**The records**
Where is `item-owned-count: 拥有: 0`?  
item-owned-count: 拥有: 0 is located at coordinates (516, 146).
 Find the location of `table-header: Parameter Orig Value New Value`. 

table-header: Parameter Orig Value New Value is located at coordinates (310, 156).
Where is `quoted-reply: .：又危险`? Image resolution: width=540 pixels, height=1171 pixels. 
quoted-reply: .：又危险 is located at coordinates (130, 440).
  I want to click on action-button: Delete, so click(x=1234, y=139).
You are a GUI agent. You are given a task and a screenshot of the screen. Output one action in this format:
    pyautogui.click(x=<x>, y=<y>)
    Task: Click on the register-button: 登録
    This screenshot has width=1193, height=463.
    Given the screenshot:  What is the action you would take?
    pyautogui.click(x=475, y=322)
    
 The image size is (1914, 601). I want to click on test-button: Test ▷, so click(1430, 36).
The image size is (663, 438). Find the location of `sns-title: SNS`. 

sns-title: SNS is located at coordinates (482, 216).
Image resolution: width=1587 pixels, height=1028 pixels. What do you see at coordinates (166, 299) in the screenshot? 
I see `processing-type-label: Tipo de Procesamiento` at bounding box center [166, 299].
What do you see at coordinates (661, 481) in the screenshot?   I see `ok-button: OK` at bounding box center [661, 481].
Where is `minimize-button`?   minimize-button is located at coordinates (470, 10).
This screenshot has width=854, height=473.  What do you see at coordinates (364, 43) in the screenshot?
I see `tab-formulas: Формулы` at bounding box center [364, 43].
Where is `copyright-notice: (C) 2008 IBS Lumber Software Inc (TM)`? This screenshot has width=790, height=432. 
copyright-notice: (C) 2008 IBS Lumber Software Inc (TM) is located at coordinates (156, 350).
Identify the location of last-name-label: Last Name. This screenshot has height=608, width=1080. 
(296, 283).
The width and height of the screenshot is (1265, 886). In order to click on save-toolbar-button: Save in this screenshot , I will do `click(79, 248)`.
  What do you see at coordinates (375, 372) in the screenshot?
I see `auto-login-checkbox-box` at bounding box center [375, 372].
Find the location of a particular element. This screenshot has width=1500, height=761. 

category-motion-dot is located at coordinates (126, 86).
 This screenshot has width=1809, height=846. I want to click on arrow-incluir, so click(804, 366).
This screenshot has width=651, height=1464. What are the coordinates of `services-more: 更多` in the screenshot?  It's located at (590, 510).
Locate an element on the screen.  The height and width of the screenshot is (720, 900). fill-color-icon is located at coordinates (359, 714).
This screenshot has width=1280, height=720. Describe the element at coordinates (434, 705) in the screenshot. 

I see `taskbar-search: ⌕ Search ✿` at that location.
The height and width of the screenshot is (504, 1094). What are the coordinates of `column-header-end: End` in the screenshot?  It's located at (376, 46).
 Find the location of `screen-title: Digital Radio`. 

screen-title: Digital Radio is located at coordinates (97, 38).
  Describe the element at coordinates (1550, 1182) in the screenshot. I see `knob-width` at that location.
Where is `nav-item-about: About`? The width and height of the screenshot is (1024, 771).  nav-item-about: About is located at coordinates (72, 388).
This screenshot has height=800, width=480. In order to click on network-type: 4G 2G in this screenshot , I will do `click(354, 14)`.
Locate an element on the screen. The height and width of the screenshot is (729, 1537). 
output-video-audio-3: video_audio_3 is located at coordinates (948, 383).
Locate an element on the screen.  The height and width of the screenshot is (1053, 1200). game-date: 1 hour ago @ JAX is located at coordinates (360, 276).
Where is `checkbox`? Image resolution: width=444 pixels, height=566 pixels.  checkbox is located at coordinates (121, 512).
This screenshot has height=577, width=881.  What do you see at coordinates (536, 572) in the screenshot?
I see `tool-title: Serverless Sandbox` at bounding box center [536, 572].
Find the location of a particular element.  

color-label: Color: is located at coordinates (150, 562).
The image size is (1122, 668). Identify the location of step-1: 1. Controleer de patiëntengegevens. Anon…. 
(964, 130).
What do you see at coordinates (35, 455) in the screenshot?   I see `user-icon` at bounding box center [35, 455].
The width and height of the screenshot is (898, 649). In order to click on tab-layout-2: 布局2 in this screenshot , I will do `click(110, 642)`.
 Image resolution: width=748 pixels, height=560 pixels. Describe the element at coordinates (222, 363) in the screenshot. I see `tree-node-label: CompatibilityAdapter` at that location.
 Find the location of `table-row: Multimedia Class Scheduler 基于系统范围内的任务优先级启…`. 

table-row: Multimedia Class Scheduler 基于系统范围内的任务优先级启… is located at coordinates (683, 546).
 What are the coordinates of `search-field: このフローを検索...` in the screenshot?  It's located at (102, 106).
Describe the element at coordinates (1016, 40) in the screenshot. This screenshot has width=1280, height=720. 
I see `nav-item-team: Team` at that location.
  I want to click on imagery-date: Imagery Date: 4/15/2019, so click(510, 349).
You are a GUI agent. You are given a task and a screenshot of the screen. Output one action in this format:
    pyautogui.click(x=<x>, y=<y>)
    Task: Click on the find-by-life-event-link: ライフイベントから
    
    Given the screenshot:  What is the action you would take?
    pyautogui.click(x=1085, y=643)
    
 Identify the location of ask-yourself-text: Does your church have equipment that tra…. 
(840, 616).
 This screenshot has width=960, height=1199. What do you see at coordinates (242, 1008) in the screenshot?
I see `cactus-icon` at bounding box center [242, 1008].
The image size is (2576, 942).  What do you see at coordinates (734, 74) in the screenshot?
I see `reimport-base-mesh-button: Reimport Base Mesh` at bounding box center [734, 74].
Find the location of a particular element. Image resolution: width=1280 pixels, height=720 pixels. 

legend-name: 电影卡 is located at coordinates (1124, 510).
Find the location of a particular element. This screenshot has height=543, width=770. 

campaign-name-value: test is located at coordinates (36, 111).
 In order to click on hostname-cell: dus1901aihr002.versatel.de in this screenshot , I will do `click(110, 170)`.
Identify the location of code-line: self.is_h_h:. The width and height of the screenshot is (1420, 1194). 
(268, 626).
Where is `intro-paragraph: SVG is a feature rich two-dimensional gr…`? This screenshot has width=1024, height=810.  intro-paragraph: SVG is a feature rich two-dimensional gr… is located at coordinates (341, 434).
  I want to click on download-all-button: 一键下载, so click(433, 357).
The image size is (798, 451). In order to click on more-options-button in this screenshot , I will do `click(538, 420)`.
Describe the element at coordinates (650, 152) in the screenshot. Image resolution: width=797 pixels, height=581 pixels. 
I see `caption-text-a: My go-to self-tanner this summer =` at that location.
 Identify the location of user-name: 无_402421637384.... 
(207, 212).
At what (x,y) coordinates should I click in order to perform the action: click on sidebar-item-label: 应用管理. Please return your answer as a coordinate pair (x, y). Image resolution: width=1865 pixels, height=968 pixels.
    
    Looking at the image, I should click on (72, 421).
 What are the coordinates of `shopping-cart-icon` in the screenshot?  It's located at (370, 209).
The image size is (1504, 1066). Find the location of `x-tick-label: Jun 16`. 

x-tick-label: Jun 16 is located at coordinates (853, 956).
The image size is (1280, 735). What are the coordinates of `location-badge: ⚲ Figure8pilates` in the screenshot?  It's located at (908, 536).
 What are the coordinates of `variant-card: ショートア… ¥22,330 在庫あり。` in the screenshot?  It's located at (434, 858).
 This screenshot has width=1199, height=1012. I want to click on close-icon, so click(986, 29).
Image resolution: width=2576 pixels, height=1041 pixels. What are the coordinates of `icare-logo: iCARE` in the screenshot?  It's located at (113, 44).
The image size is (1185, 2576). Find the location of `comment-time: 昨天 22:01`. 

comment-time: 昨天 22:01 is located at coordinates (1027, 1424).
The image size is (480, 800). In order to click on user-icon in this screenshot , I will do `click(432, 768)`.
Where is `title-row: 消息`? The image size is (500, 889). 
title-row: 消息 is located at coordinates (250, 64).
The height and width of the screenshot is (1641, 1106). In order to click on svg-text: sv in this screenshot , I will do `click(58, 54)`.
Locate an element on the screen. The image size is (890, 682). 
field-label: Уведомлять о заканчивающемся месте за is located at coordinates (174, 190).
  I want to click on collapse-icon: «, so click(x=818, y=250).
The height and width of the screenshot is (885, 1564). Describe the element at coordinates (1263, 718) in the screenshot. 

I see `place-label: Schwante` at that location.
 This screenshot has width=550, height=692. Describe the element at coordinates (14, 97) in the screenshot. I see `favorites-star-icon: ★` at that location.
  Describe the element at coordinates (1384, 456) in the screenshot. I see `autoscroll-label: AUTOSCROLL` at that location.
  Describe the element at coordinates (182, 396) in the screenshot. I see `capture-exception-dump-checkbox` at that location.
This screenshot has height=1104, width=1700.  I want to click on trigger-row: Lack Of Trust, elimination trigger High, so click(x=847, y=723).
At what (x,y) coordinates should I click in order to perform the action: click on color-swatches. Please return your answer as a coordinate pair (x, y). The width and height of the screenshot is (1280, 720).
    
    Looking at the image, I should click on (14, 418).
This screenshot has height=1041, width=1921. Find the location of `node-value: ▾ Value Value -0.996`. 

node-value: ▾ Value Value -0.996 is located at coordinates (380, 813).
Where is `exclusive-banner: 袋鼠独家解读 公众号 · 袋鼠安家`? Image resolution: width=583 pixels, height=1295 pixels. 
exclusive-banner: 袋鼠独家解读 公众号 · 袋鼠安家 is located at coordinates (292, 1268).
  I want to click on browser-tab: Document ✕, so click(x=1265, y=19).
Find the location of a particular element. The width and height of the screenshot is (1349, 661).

**Instructions to follow**
Please count the lines of the rows above that contain the string "Parameter" and give only that number.

**Solution**
2